Class 8 Orders Steamroll Year-Over-Year, Up 81% to Surpass 18,000

Navistar plant in Escobedo, Mexico
Navistar International Corp.

North American Class 8 orders blasted through normal expectations in July, climbing 81% year-over-year in what is typically the slowest order month of the year, analysts said.

Orders hit 18,700, according to preliminary data from ACT Research Co. The data will be updated as necessary later in the month.

A year earlier, orders only reached 10,358, ACT said, noting that July 2016 recorded the weakest monthly order intake since February 2010.

“The year-over-year story is not so much about what happened this year as it is about what didn’t happen last year,” ACT Vice President Steve Tam told Transport Topics.



July 2016 also was the bottom of the cycle in this market, he said.

“Since then, you can chalk [the gains] up to pre- and post-election sentiment,” Tam said. But as far as the industry having a consensus of where the market is right now, he’s not sure. “I think there is quite a bit of opacity, given the lack of concrete drivers, basically. And I think that is true even among the truck makers.”

July’s Class 8 North American preliminary net orders of 18,700 equates to a seasonally adjusted annual rate of 263,700; replacement for the same market is 225,000, Tam said.

The research firm FTR pegged preliminary Class 8 orders at 18,300.

“This is a great sign to see orders rising, even slightly [month-over-month, up from 17,600 in June], in mid-summer. This is the beginning of a positive trend that we expect to continue the rest of this year, right into 2018. The Class 8 market is starting to move upward and orders are forecasted to accelerate in the fall,” Don Ake, Vice President of Commercial Vehicles at FTR, commented in a statement.
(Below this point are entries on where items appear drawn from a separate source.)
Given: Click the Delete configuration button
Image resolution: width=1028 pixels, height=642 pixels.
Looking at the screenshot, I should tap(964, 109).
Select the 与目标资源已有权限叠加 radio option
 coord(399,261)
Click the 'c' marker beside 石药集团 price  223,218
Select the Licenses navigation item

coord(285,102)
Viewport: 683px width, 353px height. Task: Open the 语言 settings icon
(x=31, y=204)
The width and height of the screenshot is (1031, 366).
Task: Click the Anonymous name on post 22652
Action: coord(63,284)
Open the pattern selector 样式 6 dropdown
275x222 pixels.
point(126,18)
“Freight is on the upswing and industry capacity is tightening,” he said.

Orders for the past 12 months total 224,000 units, according to FTR.
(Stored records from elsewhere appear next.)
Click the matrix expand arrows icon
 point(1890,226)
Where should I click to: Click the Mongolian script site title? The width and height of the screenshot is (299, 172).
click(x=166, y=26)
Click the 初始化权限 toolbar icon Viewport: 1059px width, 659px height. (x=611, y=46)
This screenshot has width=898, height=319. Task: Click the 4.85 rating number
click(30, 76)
As with the several previous months, “the strength was largely broad-based across [truck makers] with orders being propelled by small and medium fleets and it appears that some incentivization is taking place in the marketplace,” analyst Jamie Cook of Credit Suisse wrote in a note to investors.

Tam mentioned the experience of the owner of a 200-truck fleet in Indiana who told him she is being offered big-fleet pricing discounts and couldn’t walk away from such a good deal, even if it was ahead of her normal trade cycle.

“The concern from an outside industry observer’s perspective,” Tam said, “is that if you are pulling forward demand, at what point do you have to start paying back?”

He wondered if the Indiana fleet made a permanent change to its acquisition cycle, or if it did not get the same discounts next time, would it hold off?

“Now you are stretched out on the back end,” Tam said.

One truck maker said incentives are the rule.

“Every single deal is competitive. Every truck maker is on every deal, it appears,” Jeff Sass, Senior Vice President, North America Truck Sales and Marketing at Navistar International Corp., told TT. “It’s not as if anyone has decided they are going to go off and make a lot of margin on the trucks. They are all really skinny deals out there.”

Navistar is the parent company of the International Truck brand.

Lead times at International are out to eight weeks, Sass said, and its dealers are trying to make sure they get their orders submitted in time to get into the fiscal year, which for Navistar ends Oct. 31, since a lot of them follow the same fiscal calendar.

At the same time, most of the mega fleets are done for 2017, Sass said. “Their trucks are on order, or have already been placed. We are starting the conversation for the 2018 buys right now.”

Another analyst noted orders will be increasingly important going forward to fill up still-open production slots this year.

Based on truck makers’ build plans in July to produce 22,000 units — or a 270,000 annual build rate — “that would imply backlog-to-build levels of 4.4 months, reaching a three-year low and suggesting that monthly orders will be increasingly important in determining quarterly production beyond the third quarter, particularly given the fourth quarter schedule is 61% open as of last month, versus normal of 54%,” David Leiker an analyst with Robert W. Baird & Co., wrote in a note to investors Aug. 3.

Tam agreed, saying all truck makers were likely already into the fourth quarter with their respective production schedules, “but to varying degrees.”